By 10 PM on the evening of November 19th, for example, it was about -27 here with the wind chill dropping that down to an effective -40 something: an environment just as much the opposite of the green and fecund jungle most of the earth’s life has evolved in as the driest deserts in north Africa, central Asia, and Australia.

Come spring the area around here will go green with rain and erupt with life: people in our parks, ducks on our lakes, fawns in our coulees – and the water cycle effects that might well go with even a few degrees increase in “average” atmospheric temperaure worldwide might do the same for the roughly one third of the earth’s potentially arable land that’s now too dry or too cold for agriculture.

So there’s something else we don’t know: why do “greens”, people who profess to favor life and bio diversity in all its forms, so strongly oppose change most likely to strongly favor life and bio-diversity?

The obvious answer, that many of the leaders involved are merely using environmentalism as a handy bludgeon for the achievement of unrelated political or monetary goals, may well be correct, but is merely an ad hominem argument allowing us to dismiss them while telling us nothing about either the desirability or reality of anthropomorphic global warming.

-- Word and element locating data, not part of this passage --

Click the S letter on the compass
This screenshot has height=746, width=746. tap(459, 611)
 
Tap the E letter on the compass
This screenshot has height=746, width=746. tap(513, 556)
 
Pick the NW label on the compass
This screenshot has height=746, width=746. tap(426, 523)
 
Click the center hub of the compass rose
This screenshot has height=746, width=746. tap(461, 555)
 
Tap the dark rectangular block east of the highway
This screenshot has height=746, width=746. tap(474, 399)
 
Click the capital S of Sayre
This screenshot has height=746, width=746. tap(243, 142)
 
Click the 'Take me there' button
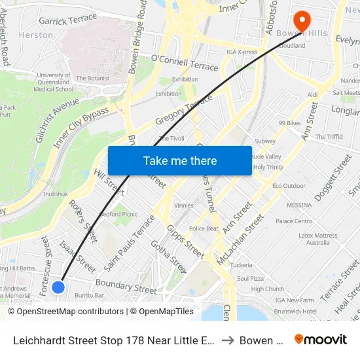coord(180,161)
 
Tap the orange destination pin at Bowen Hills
coord(302,20)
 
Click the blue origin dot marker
coord(58,287)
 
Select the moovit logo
coord(321,339)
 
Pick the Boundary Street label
coord(126,286)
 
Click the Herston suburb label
coord(36,35)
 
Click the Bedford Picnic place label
coord(118,214)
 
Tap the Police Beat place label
coord(204,228)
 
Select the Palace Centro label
coord(294,221)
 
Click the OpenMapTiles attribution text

So when you get down to it, what we know about global warming is pretty much nothing: we’ve no baseline, so don’t know if it’s happening; we’ve no cost/benefit evaluation so don’t know whether it would be net positive or net negative; if it is happening we don’t understand its causation and if it isn’t we don’t understand why not; so really the only thing we’re pretty sure of is that the people jumping up and down screaming that they have the answers are either deluded or charlatans.

Wow – so because I haven’t a clue how to go about getting the information needed to address any of this, I’m going to do what I did at about this time back on November 19th: throw another log on the fire, and watch The Good Guys on TV.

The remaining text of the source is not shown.